In the first study to quantify the impact of industrial mining on tropical forest loss, an international team of researchers found that just four countries are largely to blame: Brazil, Indonesia, Ghana and Suriname.
Combined, the four forest-rich nations accounted for about 80% of tropical deforestation caused by large-scale mining from 2000 to 2019, according to the study published Monday in the journal Proceedings of the National Academy of Sciences.
While at least 70% of deforestation is done to clear land for agriculture, the researchers cited industrial mining as a growing concern due to the growing global appetite for minerals used in clean energy technologies to combat climate change.
“The energy transition is going to require very large amounts of minerals — copper, lithium, cobalt — for decarbonized technologies,” said co-author Anthony Bebbington, a geographer at Clark University in Massachusetts.
“We need more planning tools from governments and companies to mitigate the impacts of mining on forest loss.”
Already, mines around the world are extracting more than twice as much raw material as they did in 2000, the study said.
For the study, the researchers studied global satellite images and data tracking forest loss along with location information for industrial-scale mining from the past two decades. The study did not measure the impacts of small-scale and artisanal mining, which can also be a challenge as pollution is not regulated.
Overall, 26 countries were responsible for most of the world’s tropical deforestation since 2000.
But around industrial mining sites, the four countries dominated. The biggest losses were in Indonesia, where coal mines on the island of Borneo have expanded to meet fuel demand from China and India.
Ghana and Suriname also showed high rates of deforestation around gold and bauxite mines that supplied material used in aluminum and other products.

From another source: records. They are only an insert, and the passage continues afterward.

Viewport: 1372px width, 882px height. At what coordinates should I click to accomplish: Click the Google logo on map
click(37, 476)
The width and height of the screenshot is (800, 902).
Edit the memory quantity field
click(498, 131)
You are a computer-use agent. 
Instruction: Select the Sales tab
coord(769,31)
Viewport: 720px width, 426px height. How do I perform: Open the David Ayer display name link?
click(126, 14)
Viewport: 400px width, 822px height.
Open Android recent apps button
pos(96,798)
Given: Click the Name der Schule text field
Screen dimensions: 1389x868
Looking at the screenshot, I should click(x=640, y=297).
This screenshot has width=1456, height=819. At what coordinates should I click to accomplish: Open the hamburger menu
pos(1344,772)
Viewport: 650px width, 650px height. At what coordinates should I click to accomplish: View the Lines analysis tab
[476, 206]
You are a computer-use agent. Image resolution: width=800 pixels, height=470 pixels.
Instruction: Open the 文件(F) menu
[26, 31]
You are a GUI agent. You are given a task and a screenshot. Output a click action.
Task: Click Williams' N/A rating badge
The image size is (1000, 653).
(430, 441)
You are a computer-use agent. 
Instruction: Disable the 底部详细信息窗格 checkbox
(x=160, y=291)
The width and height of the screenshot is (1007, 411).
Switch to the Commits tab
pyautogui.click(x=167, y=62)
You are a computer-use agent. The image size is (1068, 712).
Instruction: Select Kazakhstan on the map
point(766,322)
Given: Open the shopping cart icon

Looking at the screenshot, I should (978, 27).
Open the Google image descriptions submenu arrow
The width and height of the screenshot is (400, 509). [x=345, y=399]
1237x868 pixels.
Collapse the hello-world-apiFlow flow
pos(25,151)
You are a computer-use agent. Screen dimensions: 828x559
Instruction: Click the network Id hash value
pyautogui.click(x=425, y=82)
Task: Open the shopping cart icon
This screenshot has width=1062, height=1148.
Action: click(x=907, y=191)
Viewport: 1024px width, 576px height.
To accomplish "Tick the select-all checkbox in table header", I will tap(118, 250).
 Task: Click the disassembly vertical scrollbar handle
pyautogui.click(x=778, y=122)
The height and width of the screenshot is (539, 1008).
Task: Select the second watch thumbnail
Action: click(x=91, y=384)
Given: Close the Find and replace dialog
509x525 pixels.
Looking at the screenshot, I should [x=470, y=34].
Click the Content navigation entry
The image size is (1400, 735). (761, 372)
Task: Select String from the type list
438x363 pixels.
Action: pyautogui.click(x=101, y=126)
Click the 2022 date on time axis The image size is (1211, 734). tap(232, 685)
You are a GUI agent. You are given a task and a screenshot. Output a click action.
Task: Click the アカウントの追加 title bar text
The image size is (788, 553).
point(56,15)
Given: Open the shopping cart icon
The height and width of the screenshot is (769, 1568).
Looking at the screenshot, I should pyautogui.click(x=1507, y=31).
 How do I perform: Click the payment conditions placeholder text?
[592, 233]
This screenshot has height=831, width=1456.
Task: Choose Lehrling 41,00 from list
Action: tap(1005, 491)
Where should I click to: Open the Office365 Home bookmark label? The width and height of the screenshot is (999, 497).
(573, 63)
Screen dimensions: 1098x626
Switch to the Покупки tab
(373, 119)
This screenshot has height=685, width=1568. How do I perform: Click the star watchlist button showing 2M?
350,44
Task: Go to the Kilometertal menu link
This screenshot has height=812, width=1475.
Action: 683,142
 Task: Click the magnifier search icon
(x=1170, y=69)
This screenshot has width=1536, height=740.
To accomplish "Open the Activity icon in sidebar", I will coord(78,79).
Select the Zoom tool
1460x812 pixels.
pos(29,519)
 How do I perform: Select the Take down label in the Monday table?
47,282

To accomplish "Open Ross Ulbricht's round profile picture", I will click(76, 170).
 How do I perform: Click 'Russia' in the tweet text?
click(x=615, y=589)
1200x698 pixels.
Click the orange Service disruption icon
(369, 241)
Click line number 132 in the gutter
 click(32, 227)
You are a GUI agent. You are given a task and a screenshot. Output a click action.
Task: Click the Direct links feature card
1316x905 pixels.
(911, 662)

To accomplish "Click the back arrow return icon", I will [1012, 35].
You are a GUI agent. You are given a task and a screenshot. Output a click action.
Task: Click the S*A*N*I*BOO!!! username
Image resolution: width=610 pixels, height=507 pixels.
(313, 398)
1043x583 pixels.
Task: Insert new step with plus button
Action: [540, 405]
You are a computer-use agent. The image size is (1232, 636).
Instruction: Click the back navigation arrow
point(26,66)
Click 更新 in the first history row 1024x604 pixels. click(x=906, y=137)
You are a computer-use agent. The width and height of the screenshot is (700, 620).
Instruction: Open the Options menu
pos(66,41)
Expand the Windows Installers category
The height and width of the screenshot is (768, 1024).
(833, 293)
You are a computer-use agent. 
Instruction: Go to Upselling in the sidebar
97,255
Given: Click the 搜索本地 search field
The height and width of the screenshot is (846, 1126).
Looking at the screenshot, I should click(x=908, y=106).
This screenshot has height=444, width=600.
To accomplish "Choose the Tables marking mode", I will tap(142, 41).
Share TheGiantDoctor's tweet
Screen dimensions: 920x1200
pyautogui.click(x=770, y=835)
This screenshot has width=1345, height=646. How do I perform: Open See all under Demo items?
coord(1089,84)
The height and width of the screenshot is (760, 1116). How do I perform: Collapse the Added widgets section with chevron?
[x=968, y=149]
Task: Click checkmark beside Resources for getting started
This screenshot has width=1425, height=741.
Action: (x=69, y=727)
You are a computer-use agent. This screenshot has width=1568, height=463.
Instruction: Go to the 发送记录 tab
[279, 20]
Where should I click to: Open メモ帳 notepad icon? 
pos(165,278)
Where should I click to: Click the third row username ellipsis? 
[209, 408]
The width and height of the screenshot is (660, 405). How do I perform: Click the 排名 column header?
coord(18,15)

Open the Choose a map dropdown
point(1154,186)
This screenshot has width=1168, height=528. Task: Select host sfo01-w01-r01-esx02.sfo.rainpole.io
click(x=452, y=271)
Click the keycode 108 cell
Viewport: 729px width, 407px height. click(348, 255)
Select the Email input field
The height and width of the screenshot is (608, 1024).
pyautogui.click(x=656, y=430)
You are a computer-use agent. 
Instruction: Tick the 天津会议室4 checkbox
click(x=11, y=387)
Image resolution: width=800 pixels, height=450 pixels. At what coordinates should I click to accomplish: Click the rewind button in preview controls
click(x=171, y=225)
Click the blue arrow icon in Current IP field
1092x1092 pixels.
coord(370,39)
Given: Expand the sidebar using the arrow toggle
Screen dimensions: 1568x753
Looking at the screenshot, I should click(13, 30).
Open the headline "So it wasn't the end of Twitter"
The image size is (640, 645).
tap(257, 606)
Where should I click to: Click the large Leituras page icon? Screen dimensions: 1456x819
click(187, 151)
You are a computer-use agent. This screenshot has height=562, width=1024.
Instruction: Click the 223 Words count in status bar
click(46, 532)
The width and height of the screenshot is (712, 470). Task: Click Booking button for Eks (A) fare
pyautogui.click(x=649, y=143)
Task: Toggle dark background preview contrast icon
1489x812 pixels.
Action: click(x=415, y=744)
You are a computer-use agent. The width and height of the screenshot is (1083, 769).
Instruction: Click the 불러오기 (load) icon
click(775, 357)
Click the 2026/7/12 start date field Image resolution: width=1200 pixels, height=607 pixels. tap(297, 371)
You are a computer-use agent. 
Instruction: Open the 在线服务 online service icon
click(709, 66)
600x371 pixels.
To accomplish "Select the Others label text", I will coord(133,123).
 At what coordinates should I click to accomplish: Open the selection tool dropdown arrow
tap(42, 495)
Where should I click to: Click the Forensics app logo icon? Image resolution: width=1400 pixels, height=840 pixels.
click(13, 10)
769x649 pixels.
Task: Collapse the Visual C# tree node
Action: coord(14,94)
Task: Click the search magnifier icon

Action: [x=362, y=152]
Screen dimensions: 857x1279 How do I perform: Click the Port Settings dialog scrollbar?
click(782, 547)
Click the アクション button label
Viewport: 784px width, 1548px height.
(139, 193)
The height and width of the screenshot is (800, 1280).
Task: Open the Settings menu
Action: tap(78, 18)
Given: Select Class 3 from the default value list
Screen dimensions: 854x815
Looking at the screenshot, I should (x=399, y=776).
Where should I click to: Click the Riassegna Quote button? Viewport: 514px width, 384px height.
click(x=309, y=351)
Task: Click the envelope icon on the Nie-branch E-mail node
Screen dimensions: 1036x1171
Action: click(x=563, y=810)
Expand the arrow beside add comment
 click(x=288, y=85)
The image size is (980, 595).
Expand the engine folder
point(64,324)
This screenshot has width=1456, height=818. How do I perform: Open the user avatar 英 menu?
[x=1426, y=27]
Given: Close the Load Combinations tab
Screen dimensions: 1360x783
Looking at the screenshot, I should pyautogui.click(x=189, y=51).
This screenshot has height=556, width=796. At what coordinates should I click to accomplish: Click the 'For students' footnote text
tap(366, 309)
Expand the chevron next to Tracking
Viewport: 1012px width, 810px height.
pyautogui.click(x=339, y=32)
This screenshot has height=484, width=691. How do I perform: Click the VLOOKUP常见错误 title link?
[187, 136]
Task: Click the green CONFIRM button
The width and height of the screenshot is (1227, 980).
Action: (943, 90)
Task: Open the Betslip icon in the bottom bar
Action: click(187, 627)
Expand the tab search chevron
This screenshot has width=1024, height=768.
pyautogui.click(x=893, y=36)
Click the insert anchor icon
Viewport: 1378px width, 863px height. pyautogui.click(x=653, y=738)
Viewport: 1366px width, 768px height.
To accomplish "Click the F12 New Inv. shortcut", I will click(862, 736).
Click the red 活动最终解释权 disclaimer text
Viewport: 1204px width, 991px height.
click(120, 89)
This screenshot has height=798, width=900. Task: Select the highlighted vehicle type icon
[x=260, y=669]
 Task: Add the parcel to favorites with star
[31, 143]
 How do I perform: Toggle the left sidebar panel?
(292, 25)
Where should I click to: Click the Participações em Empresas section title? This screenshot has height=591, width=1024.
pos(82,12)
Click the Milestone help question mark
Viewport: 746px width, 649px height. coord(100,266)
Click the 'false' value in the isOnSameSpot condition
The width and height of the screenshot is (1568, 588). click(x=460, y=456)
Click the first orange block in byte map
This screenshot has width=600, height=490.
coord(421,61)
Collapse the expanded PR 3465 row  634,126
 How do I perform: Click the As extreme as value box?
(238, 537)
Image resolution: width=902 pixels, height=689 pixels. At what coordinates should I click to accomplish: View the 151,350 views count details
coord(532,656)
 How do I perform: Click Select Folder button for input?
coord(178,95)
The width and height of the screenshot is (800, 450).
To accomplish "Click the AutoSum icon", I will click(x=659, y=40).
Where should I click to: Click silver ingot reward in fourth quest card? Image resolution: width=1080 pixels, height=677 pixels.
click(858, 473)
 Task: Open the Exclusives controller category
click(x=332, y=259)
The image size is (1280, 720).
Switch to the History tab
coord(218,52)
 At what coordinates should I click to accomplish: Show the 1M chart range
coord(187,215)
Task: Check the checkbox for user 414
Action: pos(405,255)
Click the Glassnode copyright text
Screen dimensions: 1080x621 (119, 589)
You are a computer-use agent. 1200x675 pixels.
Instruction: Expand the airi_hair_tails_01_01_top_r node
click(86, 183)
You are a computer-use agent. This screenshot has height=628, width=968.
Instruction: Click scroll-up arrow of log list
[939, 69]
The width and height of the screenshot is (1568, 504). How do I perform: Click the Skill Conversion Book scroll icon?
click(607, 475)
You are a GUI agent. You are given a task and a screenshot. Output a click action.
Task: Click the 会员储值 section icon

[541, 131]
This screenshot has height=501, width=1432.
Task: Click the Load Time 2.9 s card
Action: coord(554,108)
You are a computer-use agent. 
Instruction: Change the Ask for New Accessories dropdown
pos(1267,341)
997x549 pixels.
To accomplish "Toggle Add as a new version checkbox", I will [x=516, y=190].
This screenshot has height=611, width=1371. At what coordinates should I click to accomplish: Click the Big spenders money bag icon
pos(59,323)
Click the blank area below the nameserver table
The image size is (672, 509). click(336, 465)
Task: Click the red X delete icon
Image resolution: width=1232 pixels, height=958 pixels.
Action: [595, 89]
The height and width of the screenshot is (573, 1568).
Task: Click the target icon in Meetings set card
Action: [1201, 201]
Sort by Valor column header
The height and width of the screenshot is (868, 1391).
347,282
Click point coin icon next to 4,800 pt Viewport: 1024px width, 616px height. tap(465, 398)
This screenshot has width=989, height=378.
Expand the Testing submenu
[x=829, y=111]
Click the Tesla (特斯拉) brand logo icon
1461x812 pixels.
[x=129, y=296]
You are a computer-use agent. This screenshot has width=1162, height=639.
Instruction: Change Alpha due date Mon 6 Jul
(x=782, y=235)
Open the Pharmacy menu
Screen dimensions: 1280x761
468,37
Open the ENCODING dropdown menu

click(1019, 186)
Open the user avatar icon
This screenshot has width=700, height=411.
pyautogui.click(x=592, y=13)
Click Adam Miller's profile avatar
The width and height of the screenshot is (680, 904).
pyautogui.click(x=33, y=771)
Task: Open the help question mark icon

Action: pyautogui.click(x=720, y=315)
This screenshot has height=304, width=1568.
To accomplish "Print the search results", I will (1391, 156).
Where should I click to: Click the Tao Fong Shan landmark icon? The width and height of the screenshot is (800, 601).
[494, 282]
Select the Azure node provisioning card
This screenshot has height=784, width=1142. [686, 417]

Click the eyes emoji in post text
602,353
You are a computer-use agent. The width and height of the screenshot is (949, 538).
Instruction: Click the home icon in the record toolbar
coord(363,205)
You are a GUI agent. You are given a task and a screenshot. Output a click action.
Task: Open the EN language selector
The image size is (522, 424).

In Brazil, extraction of gold and iron ore led to deforestation for mining.
Mining often clears forests to make room for the expansion of extraction sites and tailings storage, as well as to build access roads and settlements for miners.
Road construction and development activities are often not included in environmental impact assessments, conducted before a mine is approved, said environmental engineer Juliana Siqueira-Gay at the sustainability nonprofit Instituto Escolhas in Brazil, who was not involved in the study.